START Record set

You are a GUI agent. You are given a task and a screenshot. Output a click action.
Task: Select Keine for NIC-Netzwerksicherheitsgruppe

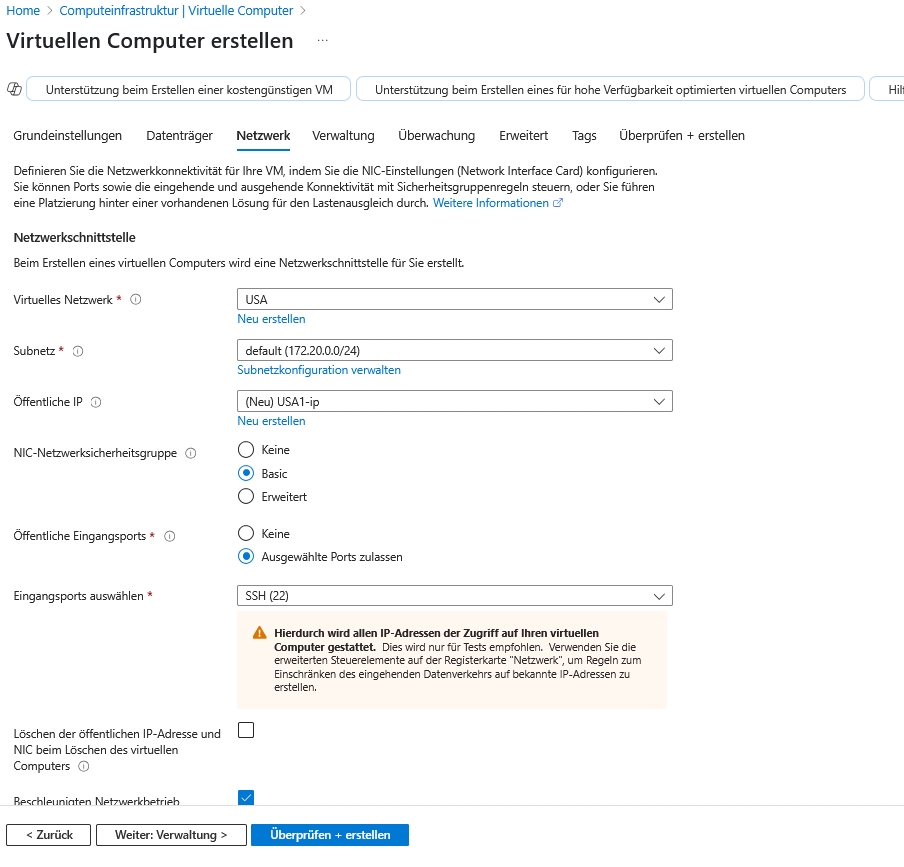coord(246,450)
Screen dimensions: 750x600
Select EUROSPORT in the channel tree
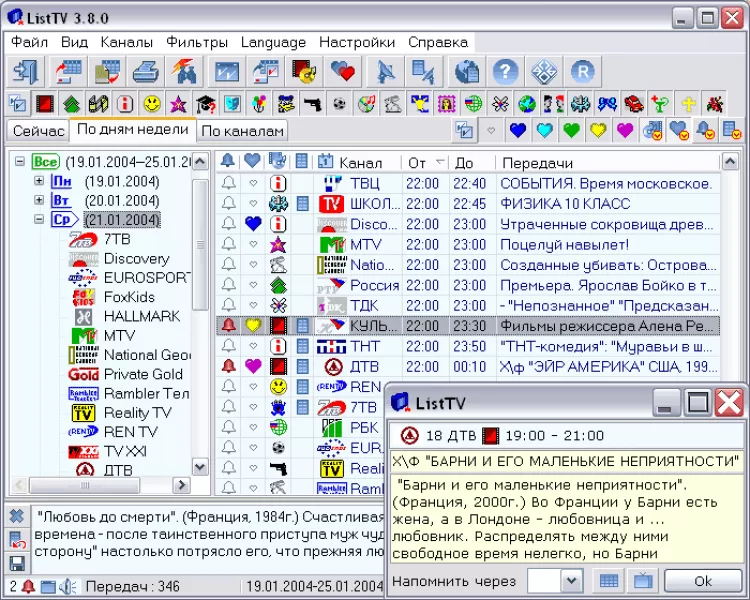(141, 278)
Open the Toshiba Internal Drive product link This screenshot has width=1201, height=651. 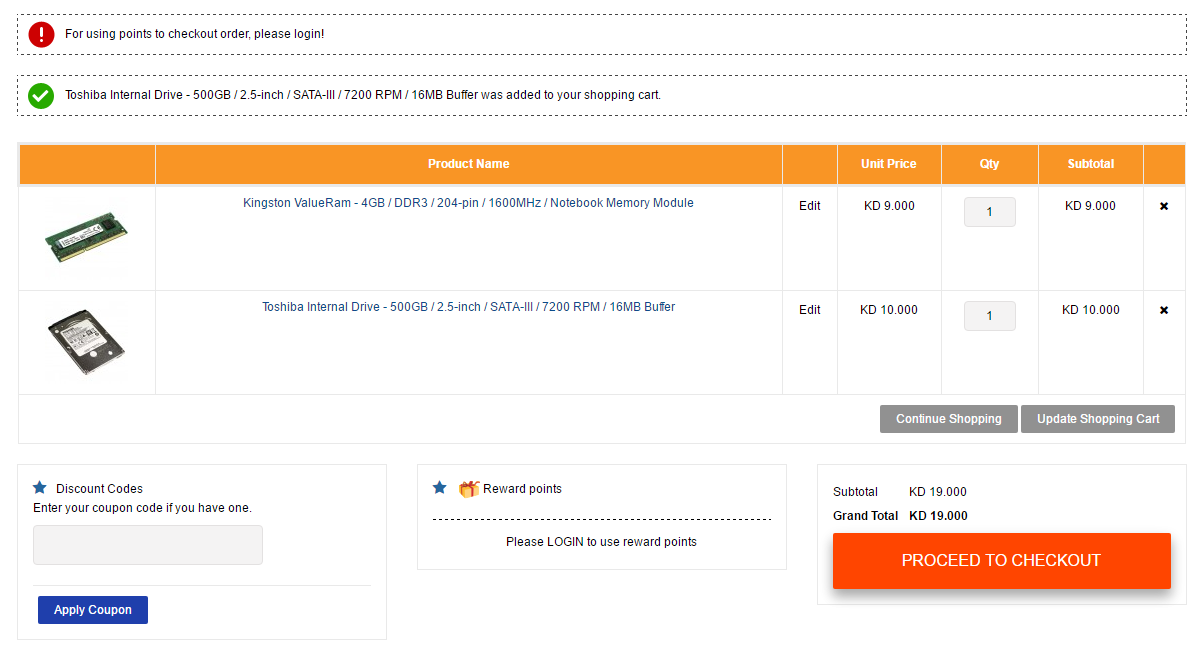point(468,307)
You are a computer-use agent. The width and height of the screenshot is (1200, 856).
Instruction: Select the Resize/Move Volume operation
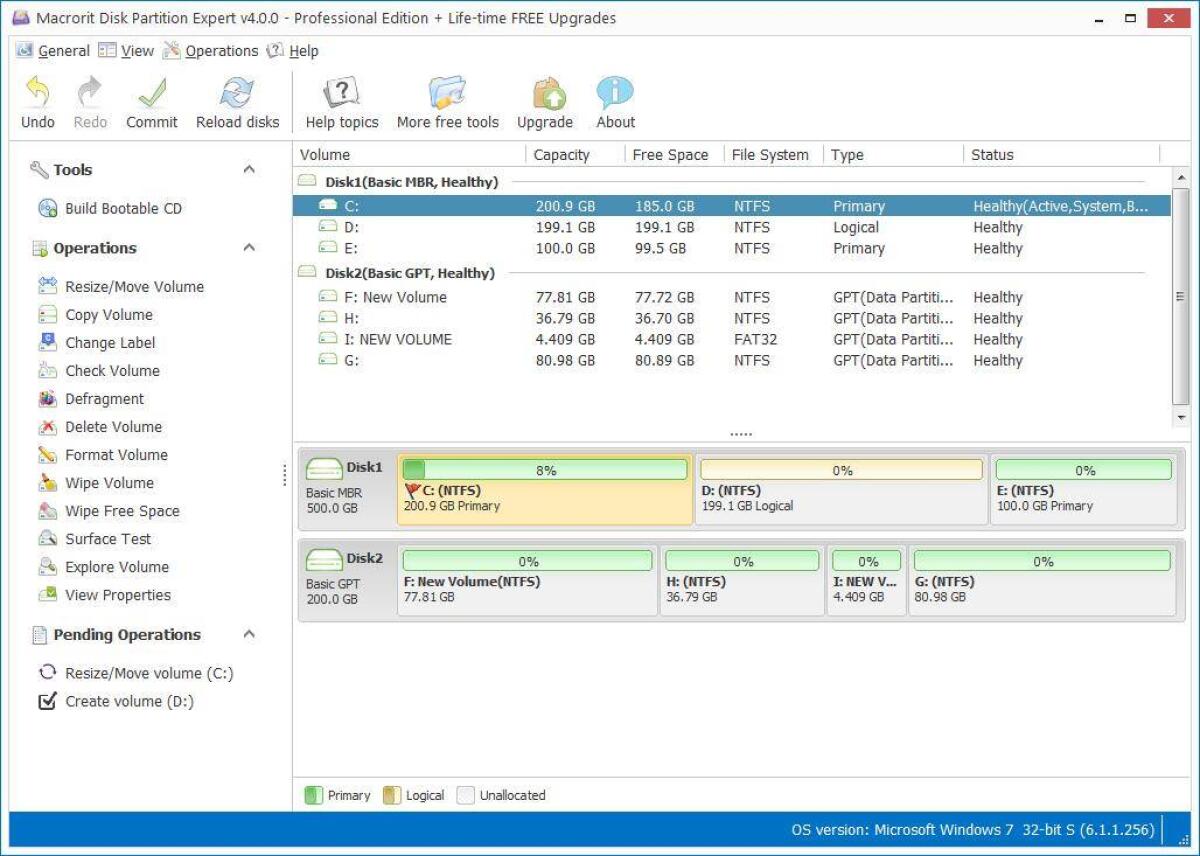tap(122, 286)
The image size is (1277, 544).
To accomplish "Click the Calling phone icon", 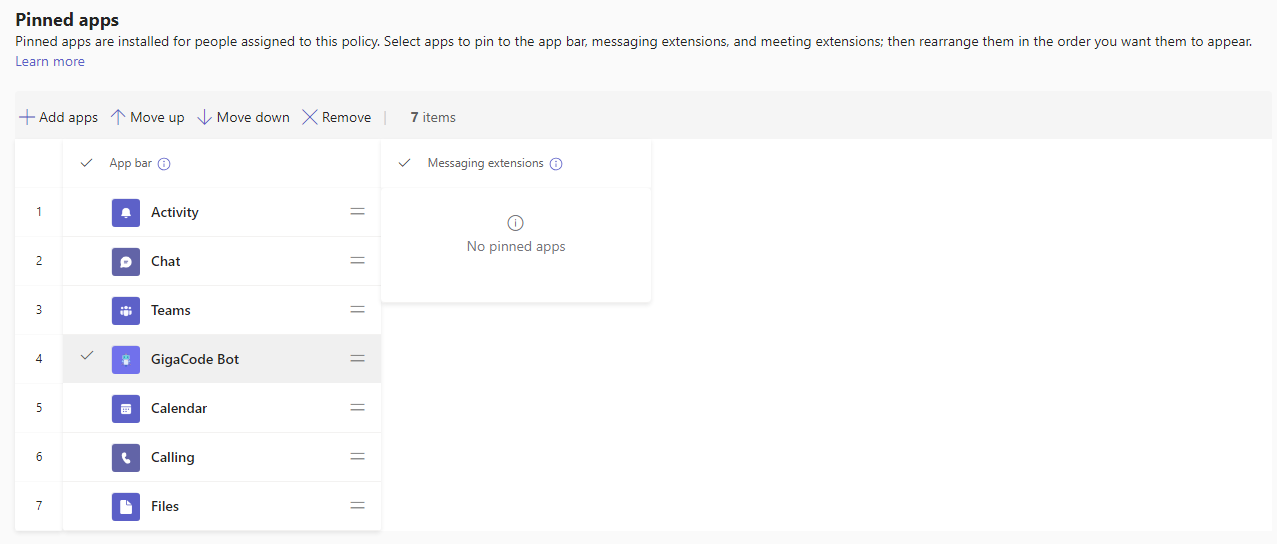I will coord(126,457).
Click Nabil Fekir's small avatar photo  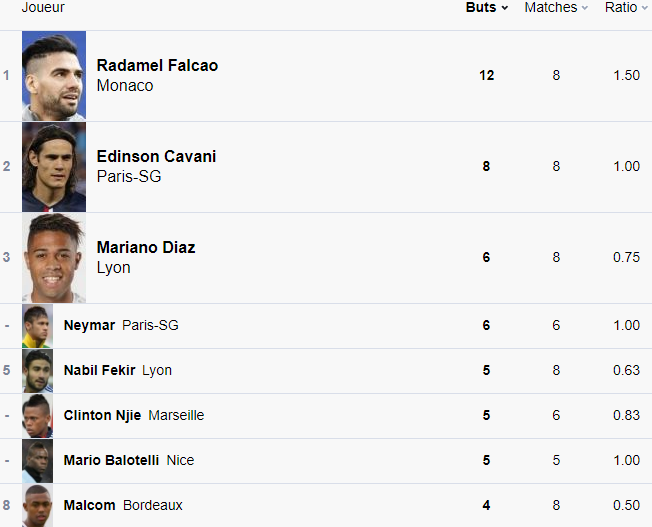pyautogui.click(x=38, y=371)
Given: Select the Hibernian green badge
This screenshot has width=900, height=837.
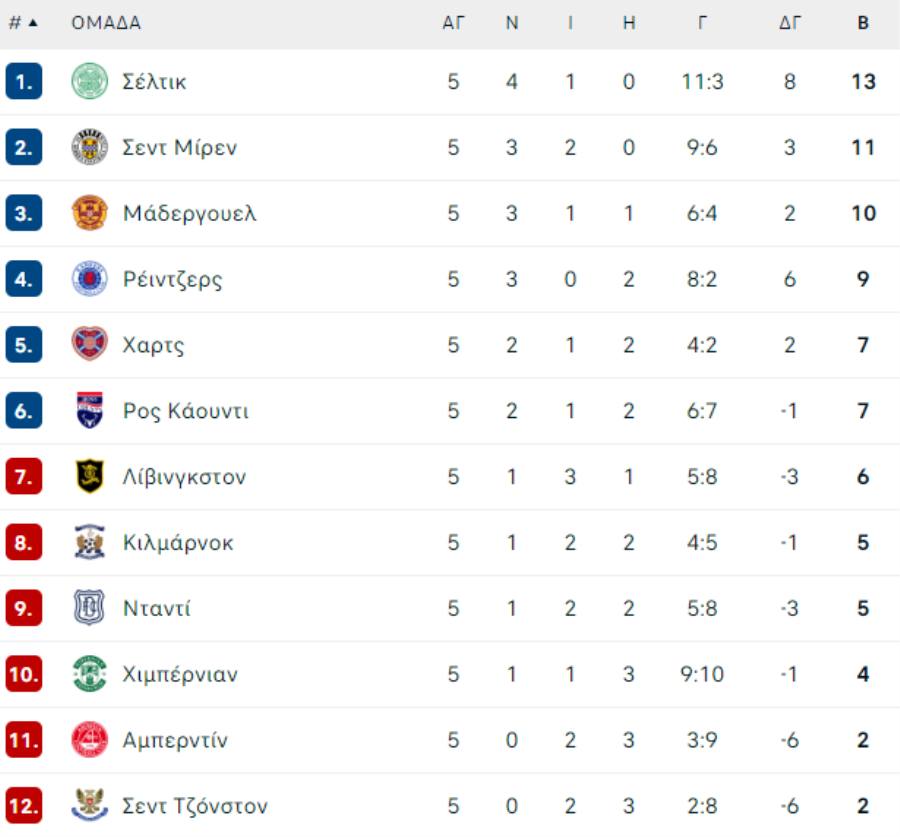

END Record set

● Problem statement
When the word "agent" appears in a line of the listing, copy that line.

● Exercise solution
You are a GUI agent. You are given a task and a screenshot. Output a click action.
You are a computer-use agent. The width and height of the screenshot is (1200, 856).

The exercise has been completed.